## Exercise aim
For the material that follows, state how many lines contain the word "label", and add nothing.
*** Exercise input Section Begins ***
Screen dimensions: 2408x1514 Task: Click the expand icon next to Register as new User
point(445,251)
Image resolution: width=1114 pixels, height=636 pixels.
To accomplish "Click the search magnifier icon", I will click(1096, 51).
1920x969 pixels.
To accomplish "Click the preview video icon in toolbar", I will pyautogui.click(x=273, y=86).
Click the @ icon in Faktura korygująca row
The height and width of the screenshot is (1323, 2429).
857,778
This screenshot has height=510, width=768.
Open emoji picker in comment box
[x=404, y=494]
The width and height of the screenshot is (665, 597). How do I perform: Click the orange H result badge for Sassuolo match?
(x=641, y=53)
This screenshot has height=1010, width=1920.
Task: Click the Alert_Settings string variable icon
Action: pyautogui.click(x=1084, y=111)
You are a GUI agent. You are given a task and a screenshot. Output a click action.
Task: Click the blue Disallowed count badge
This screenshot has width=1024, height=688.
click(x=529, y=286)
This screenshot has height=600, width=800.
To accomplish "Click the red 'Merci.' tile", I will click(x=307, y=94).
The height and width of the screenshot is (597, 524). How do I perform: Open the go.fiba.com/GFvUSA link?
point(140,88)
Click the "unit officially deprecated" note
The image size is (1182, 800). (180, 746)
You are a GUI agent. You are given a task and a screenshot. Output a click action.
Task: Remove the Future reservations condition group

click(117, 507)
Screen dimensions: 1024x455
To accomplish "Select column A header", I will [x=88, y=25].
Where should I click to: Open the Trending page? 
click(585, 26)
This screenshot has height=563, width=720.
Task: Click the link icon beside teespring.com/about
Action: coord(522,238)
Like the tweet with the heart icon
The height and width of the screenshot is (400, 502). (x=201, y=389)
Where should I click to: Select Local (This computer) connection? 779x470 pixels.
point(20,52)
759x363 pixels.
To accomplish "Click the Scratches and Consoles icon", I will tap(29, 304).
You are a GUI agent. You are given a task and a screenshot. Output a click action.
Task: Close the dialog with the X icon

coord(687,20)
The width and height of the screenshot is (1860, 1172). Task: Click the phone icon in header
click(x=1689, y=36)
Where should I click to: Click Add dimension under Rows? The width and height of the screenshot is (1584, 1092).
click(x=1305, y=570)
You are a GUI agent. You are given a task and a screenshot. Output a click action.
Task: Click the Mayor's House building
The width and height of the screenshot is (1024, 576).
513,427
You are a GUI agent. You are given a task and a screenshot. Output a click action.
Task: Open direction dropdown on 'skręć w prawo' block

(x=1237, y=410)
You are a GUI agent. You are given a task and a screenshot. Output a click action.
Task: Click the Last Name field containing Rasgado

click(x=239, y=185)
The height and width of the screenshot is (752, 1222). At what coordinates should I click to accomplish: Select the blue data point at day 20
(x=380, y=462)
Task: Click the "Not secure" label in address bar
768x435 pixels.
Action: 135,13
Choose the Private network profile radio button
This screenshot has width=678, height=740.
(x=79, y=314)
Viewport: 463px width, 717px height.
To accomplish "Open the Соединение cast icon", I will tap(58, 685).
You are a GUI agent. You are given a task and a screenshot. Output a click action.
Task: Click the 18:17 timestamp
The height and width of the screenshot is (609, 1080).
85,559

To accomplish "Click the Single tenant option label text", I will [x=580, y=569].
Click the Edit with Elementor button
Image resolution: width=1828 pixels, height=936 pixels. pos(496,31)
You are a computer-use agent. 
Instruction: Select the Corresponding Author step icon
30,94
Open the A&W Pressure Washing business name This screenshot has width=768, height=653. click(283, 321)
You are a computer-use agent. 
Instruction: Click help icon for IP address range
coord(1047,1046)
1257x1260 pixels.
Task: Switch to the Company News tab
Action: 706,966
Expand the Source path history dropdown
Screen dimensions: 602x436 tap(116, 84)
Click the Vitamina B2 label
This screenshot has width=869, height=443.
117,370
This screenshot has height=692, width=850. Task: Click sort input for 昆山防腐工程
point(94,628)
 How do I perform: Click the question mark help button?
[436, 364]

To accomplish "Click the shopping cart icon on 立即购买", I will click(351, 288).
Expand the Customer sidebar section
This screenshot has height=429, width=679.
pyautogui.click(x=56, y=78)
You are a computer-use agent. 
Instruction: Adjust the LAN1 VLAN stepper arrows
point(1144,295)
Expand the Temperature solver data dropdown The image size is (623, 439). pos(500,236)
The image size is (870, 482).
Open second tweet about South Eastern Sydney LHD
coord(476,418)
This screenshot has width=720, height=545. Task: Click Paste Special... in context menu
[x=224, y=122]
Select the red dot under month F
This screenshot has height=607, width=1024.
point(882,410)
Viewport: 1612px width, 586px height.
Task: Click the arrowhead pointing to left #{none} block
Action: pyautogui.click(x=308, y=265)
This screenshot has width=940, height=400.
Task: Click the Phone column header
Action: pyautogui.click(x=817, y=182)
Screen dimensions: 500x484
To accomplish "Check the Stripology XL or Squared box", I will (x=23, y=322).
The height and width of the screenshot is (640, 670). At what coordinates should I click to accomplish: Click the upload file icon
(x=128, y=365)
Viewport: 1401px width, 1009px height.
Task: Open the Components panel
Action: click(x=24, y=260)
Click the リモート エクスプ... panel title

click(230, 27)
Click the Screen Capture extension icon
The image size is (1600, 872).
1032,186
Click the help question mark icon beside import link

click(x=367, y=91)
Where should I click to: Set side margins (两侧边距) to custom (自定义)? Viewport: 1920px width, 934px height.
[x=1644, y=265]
*** Exercise input Section Ends ***
## Written response
3